:: WORK INSTRUCTIONS ::
Return every line from the one with "You are a computer-use agent. This" through the one with "643x1024 pixels.", inclusive, exactly as it appears below.

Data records
--------------------

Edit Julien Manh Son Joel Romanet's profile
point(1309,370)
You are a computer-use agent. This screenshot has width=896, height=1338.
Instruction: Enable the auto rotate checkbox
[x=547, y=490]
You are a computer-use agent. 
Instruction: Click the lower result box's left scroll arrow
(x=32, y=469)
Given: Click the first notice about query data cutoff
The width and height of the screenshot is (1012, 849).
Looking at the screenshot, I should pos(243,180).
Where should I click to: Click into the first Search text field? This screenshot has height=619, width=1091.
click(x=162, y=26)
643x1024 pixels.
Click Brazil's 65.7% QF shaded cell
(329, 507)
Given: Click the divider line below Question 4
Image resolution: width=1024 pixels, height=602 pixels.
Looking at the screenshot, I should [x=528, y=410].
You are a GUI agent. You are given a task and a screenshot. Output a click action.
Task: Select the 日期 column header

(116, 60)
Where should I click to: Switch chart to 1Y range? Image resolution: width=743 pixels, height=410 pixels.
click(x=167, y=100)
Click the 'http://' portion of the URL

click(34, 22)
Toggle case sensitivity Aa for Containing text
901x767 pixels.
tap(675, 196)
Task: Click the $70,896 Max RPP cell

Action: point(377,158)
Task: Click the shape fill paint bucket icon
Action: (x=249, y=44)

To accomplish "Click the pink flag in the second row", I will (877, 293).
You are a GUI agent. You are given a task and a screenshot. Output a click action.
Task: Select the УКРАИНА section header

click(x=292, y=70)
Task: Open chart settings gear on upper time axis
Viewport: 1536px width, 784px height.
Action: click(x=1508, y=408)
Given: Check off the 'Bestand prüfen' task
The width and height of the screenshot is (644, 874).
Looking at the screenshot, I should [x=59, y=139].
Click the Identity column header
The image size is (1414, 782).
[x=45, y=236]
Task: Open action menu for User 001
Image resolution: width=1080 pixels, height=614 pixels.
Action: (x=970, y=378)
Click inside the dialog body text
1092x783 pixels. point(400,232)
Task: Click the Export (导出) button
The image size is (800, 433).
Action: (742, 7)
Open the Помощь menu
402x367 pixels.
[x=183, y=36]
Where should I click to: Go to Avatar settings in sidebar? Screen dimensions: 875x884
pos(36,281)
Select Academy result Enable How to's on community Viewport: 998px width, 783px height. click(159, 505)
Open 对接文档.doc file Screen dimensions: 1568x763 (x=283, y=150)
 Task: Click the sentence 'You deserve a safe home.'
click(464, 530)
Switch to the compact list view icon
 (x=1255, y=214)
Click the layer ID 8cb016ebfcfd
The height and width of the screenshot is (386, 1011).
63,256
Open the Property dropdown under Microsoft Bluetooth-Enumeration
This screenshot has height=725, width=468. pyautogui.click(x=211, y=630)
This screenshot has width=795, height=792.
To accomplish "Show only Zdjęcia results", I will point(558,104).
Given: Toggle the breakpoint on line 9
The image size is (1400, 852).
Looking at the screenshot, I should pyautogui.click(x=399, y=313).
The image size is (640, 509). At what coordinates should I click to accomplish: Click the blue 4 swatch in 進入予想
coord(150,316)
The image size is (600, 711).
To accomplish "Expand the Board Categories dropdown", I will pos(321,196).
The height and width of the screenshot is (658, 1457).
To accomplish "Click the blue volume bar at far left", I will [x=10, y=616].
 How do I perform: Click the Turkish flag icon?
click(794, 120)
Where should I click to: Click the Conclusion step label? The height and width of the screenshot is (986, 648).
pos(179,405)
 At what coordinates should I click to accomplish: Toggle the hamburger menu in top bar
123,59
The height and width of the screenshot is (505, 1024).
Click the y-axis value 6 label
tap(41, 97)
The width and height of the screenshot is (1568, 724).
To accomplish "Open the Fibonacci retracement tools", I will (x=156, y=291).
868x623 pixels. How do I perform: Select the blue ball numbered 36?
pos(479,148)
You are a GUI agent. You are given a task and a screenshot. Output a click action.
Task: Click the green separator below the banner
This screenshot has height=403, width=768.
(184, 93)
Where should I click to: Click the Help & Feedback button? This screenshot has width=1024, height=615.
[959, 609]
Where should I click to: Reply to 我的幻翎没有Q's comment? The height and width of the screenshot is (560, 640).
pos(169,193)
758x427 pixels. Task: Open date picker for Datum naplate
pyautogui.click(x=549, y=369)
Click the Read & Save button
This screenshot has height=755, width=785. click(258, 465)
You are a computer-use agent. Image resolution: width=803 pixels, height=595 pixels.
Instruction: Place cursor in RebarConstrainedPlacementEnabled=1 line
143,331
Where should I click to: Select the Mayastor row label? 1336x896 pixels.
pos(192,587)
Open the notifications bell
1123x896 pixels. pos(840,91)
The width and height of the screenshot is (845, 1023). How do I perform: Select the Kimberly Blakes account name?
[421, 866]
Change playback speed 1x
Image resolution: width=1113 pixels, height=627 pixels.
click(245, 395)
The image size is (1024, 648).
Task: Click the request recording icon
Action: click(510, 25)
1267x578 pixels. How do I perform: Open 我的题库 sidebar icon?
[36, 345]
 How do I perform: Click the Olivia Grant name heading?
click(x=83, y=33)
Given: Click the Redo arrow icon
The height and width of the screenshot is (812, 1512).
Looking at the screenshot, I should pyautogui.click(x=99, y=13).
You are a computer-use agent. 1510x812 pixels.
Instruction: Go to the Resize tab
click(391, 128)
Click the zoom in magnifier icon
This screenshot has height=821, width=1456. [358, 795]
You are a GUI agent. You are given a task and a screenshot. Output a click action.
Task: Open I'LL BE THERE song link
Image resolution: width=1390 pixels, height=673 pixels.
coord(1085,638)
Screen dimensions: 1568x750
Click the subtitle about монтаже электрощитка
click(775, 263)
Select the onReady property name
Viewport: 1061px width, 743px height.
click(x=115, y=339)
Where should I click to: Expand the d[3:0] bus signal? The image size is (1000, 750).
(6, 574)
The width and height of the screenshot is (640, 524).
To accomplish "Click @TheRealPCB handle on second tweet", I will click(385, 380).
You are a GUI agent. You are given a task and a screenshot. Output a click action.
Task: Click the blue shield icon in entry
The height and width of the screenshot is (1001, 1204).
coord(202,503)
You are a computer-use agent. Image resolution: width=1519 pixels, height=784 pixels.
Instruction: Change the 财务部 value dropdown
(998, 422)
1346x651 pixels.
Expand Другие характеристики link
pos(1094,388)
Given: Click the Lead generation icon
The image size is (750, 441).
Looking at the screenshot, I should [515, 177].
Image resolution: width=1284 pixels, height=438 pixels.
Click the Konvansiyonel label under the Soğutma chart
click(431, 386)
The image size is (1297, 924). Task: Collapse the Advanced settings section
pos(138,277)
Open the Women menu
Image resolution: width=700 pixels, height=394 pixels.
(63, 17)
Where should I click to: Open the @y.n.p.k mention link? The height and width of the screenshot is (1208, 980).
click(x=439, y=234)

--------------------

:: WORKED SOLUTION ::
You are a computer-use agent. This screenshot has width=896, height=1338.
Instruction: Enable the auto rotate checkbox
[x=547, y=490]
You are a computer-use agent. 
Instruction: Click the lower result box's left scroll arrow
(x=32, y=469)
Given: Click the first notice about query data cutoff
The width and height of the screenshot is (1012, 849).
Looking at the screenshot, I should pos(243,180).
Where should I click to: Click into the first Search text field? This screenshot has height=619, width=1091.
click(x=162, y=26)
643x1024 pixels.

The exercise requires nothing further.